Tuesday, March 11, 2008

The Sisterhood of the Slacks

This won't be a post about the movie The Sisterhood of the Traveling Pants, although I did enjoy it. Over at Adventures in Mormonism, bfwebster posted about The Brotherhood of the Beard, talking about what it's like at church being a man with a beard. This got me thinking about what it's like at church being a woman in slacks.

I've never really cared for wearing skirts. I've always found them to be more trouble than they're worth, and they tend to get in the way. However, every Sunday I dutifully put on a skirt for church. I discovered dress slacks when I entered the workforce at age 18. I noticed that I was one of the only women wearing a skirt, and I decided that since everyone else was wearing pants, I could, too. I still dutifully put my skirt on for church, though.

Shortly after I discovered slacks, my stake had a women's conference on a Saturday afternoon. It was being held in the chapel, so I decided that jeans weren't proper. I threw on slacks and a sweater and off I went. There were a few hundred people there, and only about 10 of us were wearing pants. None of us were struck by lightning.

My mission (southern US) was a real eye-opener as to how much of a cultural rebel this makes me. In most of my areas, I was on bicycle. It's extremely difficult to ride a bike in a skirt. I mentioned to a few other people that it would be safer, more practical, and more modest if sisters on bikes could wear slacks. They all acted as if that suggestion was one step away from apostasy or something. There was a woman in my last area who regularly wore slacks to church. The RS president told me that she wanted to call her to a position in RS, but was hesitant because she thought that wearing slacks was setting a bad example. (Lest you think that this is merely a southern attitude, the RS pres in question had moved there recently from the SF Bay Area - my home.)

I have only gotten up the nerve to wear slacks to sacrament meeting once (while I was traveling), but I wear slacks to stake and general conference and to non-Sunday meetings more often than not. In my ward, there is one woman who wears slacks to church regularly, and there are several in the branch that shares the building with my ward. The woman in my ward is a bit defensive about it (she has some medical reason for it), which leads me to believe that she has experienced either overt or covert hassling for it.

_ASSIGNMENT_. Write the next part of the blog post about wearing slacks to church. The lines that follow are not needed here.

_RECORDED DATA_.
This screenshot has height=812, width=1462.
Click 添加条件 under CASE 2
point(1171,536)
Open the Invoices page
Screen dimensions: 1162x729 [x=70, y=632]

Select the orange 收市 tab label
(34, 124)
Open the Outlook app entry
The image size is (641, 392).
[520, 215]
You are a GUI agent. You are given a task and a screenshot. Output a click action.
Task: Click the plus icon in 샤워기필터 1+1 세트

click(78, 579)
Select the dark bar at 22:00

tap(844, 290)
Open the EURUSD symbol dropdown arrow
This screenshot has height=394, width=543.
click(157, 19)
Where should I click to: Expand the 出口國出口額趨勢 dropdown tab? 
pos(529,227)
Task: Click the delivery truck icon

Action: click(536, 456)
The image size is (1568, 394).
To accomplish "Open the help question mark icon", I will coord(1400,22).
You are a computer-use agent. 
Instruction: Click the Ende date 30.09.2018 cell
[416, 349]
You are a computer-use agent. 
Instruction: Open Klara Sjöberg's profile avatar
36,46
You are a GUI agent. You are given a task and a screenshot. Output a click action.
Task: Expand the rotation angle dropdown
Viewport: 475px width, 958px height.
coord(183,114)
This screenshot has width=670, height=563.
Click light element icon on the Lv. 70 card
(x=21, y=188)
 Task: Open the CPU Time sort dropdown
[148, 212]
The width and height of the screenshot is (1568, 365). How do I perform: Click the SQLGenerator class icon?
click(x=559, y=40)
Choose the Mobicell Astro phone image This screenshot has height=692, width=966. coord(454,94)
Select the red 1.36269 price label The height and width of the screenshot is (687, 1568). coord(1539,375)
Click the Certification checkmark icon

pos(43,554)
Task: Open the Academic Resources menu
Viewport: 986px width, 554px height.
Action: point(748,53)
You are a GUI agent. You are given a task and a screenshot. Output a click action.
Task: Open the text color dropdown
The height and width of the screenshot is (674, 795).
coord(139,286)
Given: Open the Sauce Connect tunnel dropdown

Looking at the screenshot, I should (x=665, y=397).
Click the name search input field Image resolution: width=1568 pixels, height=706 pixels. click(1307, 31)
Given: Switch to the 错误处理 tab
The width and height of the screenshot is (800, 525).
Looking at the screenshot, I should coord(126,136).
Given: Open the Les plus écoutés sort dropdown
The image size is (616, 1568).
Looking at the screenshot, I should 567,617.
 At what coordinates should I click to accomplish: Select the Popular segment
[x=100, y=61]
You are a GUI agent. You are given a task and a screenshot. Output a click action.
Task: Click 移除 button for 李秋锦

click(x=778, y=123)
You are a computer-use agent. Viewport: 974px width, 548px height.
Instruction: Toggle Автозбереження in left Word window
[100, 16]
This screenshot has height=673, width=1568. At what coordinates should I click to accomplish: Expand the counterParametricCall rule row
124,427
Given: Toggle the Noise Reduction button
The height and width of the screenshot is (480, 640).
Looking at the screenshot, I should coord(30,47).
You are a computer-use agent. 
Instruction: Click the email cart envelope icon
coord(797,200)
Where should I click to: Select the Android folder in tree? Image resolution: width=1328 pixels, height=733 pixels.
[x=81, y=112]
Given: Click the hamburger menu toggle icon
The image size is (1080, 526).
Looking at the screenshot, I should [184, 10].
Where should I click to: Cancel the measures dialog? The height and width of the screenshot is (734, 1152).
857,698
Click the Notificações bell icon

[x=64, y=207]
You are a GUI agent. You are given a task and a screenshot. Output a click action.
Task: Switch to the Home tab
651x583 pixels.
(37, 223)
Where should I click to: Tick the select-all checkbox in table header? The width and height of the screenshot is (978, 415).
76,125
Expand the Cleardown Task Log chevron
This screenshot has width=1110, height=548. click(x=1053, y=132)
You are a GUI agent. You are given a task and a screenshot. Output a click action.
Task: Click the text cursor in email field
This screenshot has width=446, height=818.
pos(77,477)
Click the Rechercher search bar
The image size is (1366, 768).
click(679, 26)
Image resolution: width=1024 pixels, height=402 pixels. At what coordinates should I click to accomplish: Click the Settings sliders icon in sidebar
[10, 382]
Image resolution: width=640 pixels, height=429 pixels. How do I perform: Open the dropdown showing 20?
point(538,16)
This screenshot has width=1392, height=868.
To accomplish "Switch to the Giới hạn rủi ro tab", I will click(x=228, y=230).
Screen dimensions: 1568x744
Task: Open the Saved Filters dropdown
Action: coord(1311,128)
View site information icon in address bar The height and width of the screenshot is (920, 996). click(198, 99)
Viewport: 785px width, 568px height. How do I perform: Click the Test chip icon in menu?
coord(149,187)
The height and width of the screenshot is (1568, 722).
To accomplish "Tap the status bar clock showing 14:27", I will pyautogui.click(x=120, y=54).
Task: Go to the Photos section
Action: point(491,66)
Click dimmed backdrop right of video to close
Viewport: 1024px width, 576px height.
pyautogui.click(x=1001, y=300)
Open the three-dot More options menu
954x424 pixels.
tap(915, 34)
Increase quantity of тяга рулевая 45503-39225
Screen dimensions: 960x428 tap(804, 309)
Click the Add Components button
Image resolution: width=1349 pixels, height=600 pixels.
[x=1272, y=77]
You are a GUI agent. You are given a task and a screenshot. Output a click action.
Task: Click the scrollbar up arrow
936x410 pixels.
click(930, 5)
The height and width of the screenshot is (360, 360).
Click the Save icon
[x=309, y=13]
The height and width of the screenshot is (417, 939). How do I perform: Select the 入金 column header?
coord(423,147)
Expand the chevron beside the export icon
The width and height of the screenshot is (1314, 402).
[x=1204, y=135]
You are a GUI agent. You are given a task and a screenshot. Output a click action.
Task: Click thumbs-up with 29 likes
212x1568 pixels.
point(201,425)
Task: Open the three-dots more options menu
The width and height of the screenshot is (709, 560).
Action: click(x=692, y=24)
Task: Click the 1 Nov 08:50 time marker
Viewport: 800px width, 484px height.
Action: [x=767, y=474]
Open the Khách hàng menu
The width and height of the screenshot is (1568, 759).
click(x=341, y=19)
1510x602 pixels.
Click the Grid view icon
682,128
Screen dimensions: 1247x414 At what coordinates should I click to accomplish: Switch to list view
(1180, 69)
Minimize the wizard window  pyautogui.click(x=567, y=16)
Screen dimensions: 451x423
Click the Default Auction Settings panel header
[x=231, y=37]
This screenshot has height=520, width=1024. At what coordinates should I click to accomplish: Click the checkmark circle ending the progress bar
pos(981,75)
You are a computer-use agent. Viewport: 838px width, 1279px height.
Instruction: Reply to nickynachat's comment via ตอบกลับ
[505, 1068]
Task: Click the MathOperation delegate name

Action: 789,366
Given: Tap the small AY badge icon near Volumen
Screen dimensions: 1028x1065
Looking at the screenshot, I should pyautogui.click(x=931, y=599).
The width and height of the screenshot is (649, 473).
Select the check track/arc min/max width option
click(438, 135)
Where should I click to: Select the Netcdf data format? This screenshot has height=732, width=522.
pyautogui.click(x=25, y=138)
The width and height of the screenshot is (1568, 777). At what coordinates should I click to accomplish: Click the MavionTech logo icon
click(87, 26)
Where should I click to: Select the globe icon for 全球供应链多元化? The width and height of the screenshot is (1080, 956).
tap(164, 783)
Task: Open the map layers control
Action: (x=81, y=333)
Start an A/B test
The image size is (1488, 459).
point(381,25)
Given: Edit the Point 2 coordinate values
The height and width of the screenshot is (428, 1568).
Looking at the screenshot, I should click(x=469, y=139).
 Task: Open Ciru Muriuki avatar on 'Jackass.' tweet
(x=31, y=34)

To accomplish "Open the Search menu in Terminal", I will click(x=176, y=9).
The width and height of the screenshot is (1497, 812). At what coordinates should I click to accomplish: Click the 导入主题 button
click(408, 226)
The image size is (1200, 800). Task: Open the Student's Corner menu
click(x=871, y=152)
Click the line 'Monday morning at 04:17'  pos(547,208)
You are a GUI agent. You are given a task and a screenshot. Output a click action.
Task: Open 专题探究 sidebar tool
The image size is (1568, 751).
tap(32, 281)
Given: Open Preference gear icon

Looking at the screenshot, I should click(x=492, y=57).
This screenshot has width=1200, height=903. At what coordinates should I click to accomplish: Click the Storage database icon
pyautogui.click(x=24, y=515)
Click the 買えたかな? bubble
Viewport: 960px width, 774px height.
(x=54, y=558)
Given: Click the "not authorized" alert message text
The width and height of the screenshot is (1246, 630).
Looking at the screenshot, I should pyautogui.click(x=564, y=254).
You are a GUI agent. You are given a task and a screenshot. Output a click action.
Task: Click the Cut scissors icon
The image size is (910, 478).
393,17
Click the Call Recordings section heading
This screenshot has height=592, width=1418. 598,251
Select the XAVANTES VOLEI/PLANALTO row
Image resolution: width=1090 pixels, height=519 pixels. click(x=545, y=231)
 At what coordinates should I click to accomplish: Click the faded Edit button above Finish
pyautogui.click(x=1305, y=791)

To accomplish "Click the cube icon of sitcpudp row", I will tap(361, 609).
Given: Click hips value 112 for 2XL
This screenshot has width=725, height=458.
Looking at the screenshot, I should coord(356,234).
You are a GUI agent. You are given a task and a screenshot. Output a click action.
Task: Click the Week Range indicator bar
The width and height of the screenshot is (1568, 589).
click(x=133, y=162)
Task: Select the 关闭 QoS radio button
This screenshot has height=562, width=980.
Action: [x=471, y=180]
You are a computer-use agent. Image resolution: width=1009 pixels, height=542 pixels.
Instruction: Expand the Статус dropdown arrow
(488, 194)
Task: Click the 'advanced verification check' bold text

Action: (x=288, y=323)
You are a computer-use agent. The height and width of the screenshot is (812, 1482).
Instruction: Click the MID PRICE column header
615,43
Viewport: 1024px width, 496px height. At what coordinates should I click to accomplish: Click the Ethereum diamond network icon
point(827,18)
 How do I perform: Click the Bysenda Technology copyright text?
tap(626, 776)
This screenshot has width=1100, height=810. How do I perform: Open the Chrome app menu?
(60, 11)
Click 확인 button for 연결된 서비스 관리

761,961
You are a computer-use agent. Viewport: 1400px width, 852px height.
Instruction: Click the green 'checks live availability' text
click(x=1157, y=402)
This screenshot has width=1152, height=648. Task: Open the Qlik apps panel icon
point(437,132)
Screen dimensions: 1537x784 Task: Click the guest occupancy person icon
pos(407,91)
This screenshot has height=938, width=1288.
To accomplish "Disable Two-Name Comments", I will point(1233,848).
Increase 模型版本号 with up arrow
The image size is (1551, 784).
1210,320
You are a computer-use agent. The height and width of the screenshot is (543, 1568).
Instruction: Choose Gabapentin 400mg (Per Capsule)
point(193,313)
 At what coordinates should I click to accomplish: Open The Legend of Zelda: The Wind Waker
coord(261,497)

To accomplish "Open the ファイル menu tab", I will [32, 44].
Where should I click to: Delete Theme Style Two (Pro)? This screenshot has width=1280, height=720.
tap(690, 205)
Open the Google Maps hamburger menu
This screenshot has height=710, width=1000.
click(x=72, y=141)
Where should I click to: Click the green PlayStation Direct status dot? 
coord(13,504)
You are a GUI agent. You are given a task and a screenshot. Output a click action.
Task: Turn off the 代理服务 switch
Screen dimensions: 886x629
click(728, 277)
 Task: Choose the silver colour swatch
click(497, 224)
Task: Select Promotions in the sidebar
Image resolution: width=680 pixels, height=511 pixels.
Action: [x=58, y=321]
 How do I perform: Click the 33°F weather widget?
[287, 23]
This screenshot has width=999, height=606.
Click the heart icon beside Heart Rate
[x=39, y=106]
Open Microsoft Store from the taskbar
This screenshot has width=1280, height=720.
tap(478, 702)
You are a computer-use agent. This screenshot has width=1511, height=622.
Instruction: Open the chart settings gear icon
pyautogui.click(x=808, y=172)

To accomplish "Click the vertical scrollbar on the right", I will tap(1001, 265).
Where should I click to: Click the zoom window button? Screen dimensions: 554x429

_RESULT FOR THIS EXERCISE_.
The anti-slacks rhetoric has always confused me. A woman is much more dressed up in a smart pantsuit or slacks and sweater set than someone in a denim skirt with a babydoll tee. Yet the latter outfit is par for the course at church, especially among teenagers and young adults.

I live in a very culturally diverse area - there are people from all over the world here in Fremont. Someone was talking about pants at church, and her opinion was that the only time it was ok was for women from India to wear their pants/tunic outfit (the name escapes me at the moment) because it's dressy and part of their culture. I didn't say anything at the time because it was clear that this was a rant and not a discussion.

My culture (western US, CA specifically) also says it's dressy and appropriate for women to wear pants. Why can't that be respected?

3 comments:

Anonymous said...

The fact remains that although pantsuits are acceptable business attire for women in our culture, dresses are still considered the norm when women want to dress up.

But I do totally agree about denim and t-shirts. Ditto flip-flops. (Flip-flops are beachwear, not church-wear.) And you will notice the Brethren have starting mentioning this.

A friend of a friend works for one of the Senators on Capitol Hill. He remarked how often nowadays he's having to take interns aside and let them know their dress is inappropriate for work. They simply have no sense that what is appropriate for bar-hopping is not appropriate for the halls of Congress.

The reason I bring that up is because, either way, whether you're talking pants or flip-flops, some people (me, for one!) feel that our culture is becoming too informal, letting go of all rules of etiquette, and that we Mormons ought to maintain some of the rules of propriety the rest of the world doesn't seem to care about anymore.

nammeroo said...

I would think that a Relief Society President who hesitates to call someone to a position because of the clothes they wear to church is someone who is not listening to the Spirit.

If a woman is confident that her Sunday slacks outfit reflects a reverent and worshipful spirit towards our Heavenly Father and Jesus Christ, then it is perfectly appropriate. I recall a brother in a mostly rural ward I attended who wore pressed jeans to church each Sunday. He served in several quorum leadership callings, and we were better for it.

If someone's service is unwanted because of their dress, then the judgment is upon that leader - not the slacks-wearer!

Andrea said...

Excellent post. I have the opposite problem, though. I'm most comfortable in a skirt or a dress, so I wear them a lot, not just to work or church, but when I'm running errands or we go out with friends. I'm constantly being asked, "Why are you all dressed up? Why so formal? What's with the dress?" It doesn't matter how casual an outfit it is, (t-shirt, denim skirt, and flat shoes) people are always harassing me about it. It's like there's no line between dressy-dress and casual-skirt. It's one or the other for most people. I even get weird looks for coming to Enrichment meetings in a skirt, even though I came straight from work.